[PATCH 2/2] Add a thread cpu time implementation to vDSO

From: Arun Sharma
Date: Mon Dec 12 2011 - 14:56:41 EST


From: Kumar Sundararajan <kumar@xxxxxx>

This primarily speeds up clock_gettime(CLOCK_THREAD_CPUTIME_ID, ..)
via a new vsyscall. We also add a direct vsyscall that returns
time in ns (RFC: the direct vsyscall doesn't have a corresponding
regular syscall, although clock_gettime() is pretty close).

We use the following method to compute the thread cpu time:

t0 = process start
t1 = most recent context switch time
t2 = time at which the vsyscall is invoked

thread_cpu_time = sum(time slices between t0 to t1) + (t2 - t1)
= current->se.sum_exec_runtime + now - sched_clock()

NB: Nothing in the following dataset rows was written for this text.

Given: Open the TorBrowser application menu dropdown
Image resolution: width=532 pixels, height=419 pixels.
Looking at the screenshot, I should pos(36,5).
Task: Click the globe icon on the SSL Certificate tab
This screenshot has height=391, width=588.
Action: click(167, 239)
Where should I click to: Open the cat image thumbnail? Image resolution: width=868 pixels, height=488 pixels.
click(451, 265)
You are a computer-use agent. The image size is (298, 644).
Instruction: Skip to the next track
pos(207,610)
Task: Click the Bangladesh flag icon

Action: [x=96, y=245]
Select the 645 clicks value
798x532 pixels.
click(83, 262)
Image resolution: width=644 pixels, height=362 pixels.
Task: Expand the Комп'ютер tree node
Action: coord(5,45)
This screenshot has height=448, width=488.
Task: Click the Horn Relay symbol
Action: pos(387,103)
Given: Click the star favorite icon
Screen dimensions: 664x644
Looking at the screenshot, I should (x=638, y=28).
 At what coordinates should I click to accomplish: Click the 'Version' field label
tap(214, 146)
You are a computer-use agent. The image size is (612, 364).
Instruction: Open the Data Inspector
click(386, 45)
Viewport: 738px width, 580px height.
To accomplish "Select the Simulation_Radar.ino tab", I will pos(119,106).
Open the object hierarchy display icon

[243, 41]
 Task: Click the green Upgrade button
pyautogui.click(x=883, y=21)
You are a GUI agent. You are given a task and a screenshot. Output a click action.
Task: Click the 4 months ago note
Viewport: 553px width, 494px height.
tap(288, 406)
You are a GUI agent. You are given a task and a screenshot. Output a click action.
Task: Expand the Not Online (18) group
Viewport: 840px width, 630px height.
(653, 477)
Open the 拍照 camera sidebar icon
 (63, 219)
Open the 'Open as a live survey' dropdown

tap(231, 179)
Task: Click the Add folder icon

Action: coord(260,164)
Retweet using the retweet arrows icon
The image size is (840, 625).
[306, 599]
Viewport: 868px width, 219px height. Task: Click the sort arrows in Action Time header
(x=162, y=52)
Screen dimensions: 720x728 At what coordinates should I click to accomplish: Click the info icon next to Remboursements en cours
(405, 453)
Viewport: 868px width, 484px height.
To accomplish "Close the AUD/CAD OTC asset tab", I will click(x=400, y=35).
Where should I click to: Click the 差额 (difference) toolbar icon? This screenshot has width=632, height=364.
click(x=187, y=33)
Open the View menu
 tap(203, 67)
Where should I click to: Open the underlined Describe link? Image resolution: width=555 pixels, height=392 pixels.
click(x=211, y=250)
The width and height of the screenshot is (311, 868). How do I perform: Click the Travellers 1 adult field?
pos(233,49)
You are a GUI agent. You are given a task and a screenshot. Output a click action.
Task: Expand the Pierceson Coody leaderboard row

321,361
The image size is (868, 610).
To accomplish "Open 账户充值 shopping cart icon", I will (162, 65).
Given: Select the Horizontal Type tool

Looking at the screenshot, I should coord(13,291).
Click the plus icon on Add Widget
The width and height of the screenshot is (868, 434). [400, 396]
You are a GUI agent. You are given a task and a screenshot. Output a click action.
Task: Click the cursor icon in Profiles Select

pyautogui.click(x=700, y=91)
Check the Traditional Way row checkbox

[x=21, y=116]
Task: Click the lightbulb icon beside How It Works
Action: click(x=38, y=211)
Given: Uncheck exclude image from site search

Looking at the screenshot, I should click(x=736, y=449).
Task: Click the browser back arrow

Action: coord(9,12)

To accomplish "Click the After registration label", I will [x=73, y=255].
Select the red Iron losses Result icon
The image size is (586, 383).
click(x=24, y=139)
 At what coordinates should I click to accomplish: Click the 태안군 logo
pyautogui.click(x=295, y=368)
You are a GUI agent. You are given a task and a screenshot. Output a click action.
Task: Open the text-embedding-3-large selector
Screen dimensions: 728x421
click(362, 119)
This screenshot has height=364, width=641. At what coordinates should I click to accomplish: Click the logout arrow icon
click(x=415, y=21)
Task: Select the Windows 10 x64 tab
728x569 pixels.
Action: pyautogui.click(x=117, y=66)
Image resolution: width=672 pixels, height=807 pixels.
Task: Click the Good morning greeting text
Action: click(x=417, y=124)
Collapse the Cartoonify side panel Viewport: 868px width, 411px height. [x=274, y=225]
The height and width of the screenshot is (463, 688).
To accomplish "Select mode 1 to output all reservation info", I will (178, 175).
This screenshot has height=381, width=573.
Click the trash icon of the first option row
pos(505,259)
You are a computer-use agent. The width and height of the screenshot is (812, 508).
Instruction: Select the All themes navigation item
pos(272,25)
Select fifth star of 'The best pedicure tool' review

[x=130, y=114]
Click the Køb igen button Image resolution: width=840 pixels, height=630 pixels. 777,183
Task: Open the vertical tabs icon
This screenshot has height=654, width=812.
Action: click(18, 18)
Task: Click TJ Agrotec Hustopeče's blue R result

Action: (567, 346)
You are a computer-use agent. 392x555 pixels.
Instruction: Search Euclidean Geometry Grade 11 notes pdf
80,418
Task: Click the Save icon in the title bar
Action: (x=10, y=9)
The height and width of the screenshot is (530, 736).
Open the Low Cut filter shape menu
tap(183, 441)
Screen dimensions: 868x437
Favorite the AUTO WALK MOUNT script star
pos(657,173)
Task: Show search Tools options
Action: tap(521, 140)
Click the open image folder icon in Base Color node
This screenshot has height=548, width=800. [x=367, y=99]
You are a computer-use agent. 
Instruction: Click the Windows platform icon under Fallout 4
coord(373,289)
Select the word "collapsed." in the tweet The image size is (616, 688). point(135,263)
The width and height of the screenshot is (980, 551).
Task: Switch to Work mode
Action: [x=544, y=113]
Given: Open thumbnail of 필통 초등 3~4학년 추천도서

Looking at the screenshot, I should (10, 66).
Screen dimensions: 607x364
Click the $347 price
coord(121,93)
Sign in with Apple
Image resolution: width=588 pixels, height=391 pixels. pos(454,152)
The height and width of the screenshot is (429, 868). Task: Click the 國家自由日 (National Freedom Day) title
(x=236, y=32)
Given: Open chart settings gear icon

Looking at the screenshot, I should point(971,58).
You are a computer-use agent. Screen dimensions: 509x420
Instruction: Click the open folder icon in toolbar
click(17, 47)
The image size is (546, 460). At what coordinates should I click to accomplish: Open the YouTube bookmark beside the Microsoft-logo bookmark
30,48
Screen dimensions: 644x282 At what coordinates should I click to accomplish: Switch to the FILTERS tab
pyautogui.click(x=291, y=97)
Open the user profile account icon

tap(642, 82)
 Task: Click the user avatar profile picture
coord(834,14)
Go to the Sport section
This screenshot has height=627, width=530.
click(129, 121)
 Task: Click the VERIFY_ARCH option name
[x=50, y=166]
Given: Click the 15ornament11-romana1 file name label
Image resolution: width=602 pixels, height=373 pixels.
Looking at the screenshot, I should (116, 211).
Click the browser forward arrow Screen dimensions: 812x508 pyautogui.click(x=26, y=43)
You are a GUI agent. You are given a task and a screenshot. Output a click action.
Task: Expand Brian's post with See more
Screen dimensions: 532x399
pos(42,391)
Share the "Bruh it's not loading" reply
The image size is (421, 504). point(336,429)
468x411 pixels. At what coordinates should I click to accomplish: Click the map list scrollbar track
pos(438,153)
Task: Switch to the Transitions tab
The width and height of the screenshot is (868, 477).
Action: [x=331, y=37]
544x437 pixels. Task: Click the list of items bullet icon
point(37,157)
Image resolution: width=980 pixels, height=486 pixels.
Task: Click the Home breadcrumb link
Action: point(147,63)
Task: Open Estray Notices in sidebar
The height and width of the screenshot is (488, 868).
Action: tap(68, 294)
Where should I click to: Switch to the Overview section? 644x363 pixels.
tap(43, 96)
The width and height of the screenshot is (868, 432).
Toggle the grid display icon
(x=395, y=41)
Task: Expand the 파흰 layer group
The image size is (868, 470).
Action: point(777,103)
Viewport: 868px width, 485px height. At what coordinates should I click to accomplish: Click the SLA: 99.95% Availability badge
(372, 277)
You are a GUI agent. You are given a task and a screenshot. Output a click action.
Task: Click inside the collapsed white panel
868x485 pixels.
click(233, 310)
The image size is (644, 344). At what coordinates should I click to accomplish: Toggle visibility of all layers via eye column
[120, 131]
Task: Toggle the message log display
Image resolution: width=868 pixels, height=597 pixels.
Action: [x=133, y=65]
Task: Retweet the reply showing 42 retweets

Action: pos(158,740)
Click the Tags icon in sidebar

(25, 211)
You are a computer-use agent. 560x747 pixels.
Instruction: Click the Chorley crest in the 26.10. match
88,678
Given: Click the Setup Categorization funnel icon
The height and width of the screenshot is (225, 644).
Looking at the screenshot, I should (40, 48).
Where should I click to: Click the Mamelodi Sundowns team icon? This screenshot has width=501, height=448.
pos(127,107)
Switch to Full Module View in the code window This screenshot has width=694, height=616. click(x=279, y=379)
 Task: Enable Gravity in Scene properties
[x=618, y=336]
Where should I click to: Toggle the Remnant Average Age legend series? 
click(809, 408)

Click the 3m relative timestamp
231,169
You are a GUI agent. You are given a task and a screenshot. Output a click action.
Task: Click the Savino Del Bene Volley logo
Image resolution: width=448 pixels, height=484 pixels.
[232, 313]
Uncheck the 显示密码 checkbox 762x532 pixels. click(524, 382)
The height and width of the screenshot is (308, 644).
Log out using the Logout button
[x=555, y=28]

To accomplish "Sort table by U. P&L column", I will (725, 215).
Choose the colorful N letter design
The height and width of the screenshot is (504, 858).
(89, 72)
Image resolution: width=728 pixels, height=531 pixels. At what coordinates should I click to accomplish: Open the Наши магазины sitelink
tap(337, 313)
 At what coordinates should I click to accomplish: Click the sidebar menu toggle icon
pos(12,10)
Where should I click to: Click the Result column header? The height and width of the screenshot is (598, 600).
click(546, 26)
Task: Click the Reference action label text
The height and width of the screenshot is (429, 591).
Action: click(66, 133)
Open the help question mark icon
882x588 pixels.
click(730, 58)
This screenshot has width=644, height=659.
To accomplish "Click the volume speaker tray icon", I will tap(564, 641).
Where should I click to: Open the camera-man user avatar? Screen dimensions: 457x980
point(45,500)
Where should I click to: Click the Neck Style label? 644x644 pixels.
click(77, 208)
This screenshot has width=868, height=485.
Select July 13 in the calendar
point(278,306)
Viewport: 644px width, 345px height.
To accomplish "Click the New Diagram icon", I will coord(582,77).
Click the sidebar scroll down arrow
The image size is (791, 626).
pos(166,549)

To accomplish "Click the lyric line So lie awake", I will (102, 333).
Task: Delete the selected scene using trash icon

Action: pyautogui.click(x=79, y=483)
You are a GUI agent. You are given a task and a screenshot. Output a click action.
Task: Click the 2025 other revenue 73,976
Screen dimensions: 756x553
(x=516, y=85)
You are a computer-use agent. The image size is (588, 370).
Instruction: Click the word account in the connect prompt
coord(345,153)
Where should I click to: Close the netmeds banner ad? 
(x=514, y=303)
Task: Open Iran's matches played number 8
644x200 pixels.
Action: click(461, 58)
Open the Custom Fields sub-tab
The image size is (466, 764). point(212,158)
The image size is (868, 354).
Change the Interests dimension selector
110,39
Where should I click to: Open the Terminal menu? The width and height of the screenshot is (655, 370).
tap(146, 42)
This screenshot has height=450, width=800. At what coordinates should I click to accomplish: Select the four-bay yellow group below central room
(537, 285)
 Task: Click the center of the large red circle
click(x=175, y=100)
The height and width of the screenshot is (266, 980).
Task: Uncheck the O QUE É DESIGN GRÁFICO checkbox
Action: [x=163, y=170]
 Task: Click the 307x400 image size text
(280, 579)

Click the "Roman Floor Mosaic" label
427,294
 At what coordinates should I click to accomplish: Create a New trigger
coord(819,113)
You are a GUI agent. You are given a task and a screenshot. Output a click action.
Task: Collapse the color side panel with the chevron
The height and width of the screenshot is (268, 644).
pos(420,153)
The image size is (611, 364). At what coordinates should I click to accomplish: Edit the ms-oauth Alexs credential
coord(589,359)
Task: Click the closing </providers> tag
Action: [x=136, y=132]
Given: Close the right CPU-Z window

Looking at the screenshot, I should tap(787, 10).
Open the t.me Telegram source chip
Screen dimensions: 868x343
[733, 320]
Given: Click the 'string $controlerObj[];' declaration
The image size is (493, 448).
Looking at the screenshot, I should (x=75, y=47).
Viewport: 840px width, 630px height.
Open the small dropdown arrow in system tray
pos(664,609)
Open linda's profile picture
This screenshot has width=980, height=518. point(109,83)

At context switch time We stash away

adj_sched_time = sum_exec_runtime - sched_clock()

in a per-cpu struct in the VVAR page (which has now been extended
to two pages) and then compute

thread_cpu_time = adj_sched_time + now

All computations are done in nanosecs on systems where TSC is stable.
If TSC is unstable, we fallback to a regular syscall.

Benchmark data:

Baseline:

for (i = 0; i < 100000000; i++) {
clock_gettime(CLOCK_THREAD_CPUTIME_ID, &ts);
sum += ts.tv_sec * NSECS_PER_SEC + ts.tv_nsec;
}

vclock_gettime:

vclock_gettime = dlsym(vdso, "__vdso_clock_gettime");
for (i = 0; i < 100000000; i++) {
(*vclock_gettime)(CLOCK_THREAD_CPUTIME_ID, &ts);
sum += ts.tv_sec * NSECS_PER_SEC + ts.tv_nsec;
}

thread_cpu_time:

thread_cpu_time = dlsym(vdso, "__vdso_thread_cpu_time");
for (i = 0; i < 100000000; i++) {
sum += (*thread_cpu_time)();
}

Baseline: 19.34 secs
vclock_gettime: 4.74 secs
thread_cpu_time: 3.62 secs

This should speed up profilers that need to query thread
cpu time a lot to do fine-grained timestamps.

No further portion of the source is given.